Dirección: Orson Welles. Guion: Orson Welles; novela de Booth Tarkington. Fotografía: Stanley Cortez. Música: Bernard Herrmann (no acreditado). Reparto: Joseph Cotton (Eugene Morgan), Dolores Costello (Isabel Amberson), Tim Holt (George Amberson Minafer), Anne Baxter (Lucy Morgan), Agnes Moorehead (Tía Fanny), Ray Collins (Tío Jack). Dur.: 88 min.
¡Qué ganas das de volver a verla! Gran reseña de una película estupenda.
¡Pues adelante, esta película es inagotable!
Estupenda reseña,para quién no la haya visto,le debe despertar la curiosidad,recuerdo leerla hace mucho tiempo,en una colección de premios pulitzer de mi padre,gran libro y mejor película,Siempre merece una revisión,Gracias por traerla a la memoria
Muchas gracias, Susana. Ciertamente, mi propósito siempre es estimular a que se vea (o se lea) la obra que comento. En este caso, por tanto, el objetivo es doble, si bien es más meritorio el literario por la dificultad que hay para encontrar este libro. Yo también picoteé en su día en la colección de premios Pulitzer que rodaba por la biblioteca pública de mi ciudad, en gran medida atraído por las adaptaciones al cine de varias de sus novelas galardonadas.
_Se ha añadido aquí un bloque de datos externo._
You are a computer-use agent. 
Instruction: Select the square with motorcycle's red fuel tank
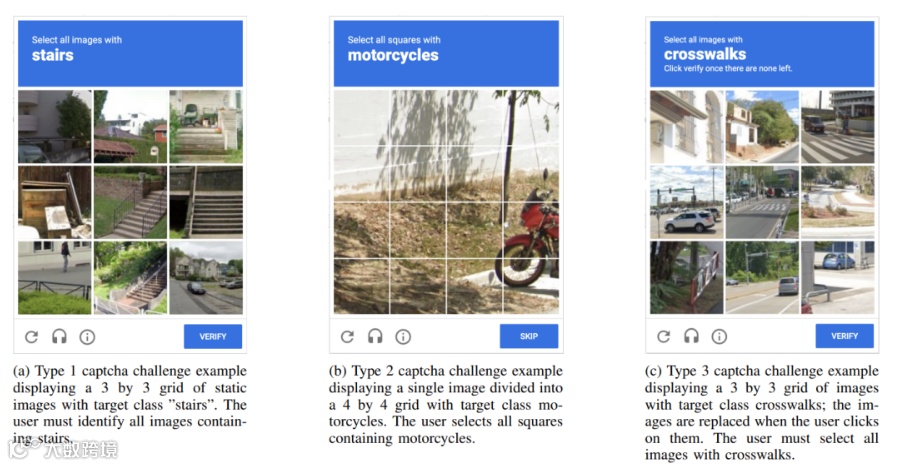click(529, 230)
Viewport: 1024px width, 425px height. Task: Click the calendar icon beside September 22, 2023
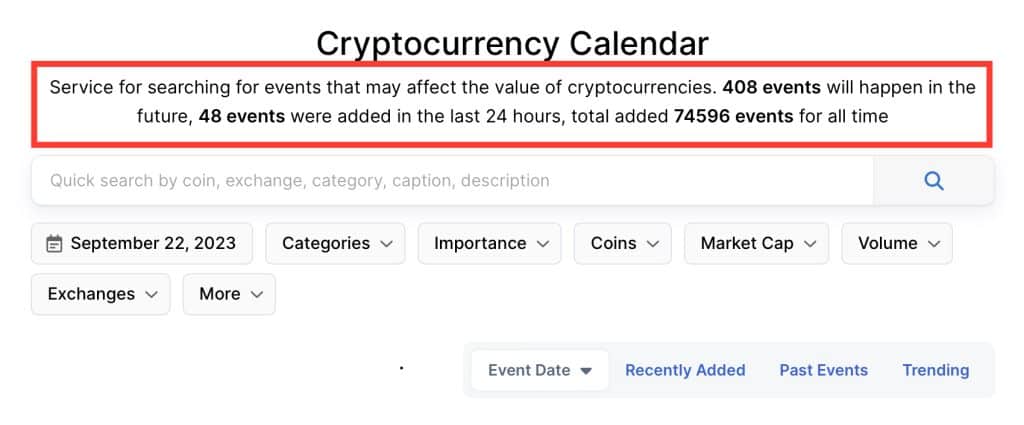[x=54, y=243]
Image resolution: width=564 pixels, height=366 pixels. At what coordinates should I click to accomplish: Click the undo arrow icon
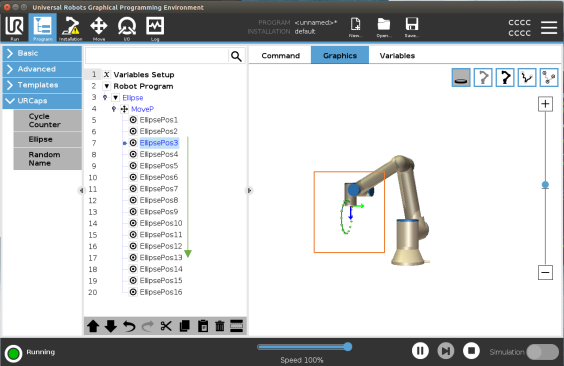(x=129, y=326)
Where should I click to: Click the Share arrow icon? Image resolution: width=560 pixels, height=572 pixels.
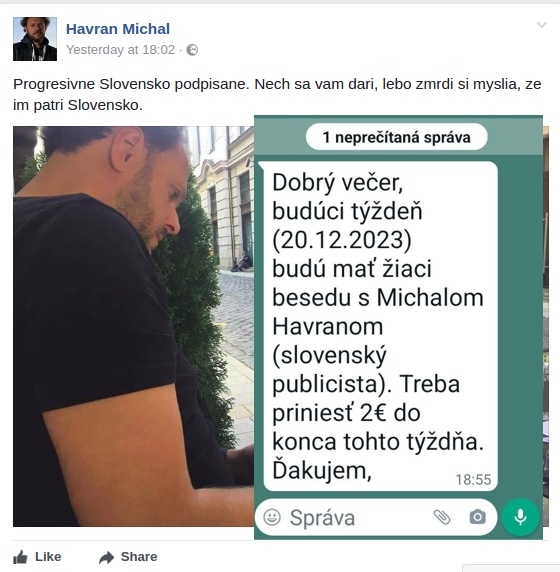click(107, 557)
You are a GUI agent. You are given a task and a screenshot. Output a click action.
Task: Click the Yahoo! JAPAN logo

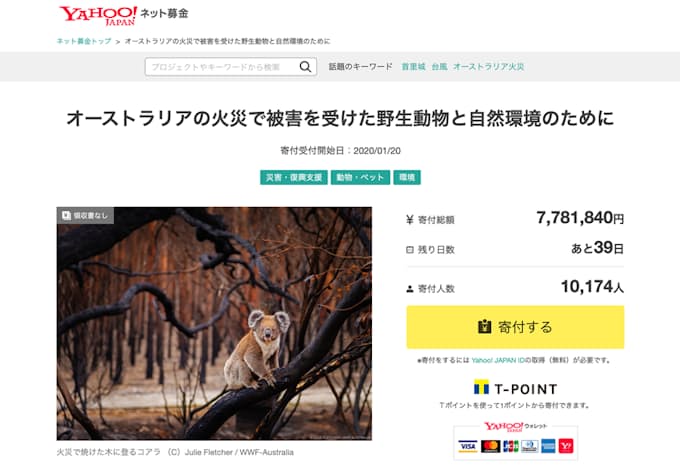click(x=98, y=16)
Felicitaciones y gracias, José Miguel. Aunque no conozco el libro y no he visto la película, me dejas con ganas de verla. Estoy totalmente de acuerdo con el párrafo final. No se puede amar la nada y el silencio. Tu crítica de «El cuarto mandamiento / The Magnificent Ambersons» completa de manera magistral la de «El Ciudadano Kane».
Bravo.
Lógicamente, te recomiendo que corras a enmendar tu «falta». Eso sí, aunque yo he visto muchas veces en mi vida ambas películas, nunca lo había hecho en días consecutivos. Tal vez esto también explique mi mayor entusiasmo por los Amberson (reforzado por el que siento hacia la novela) en comparación con el que me inspira Kane: lo que creo que falta aquí (personajes y un drama envolvente) está allí.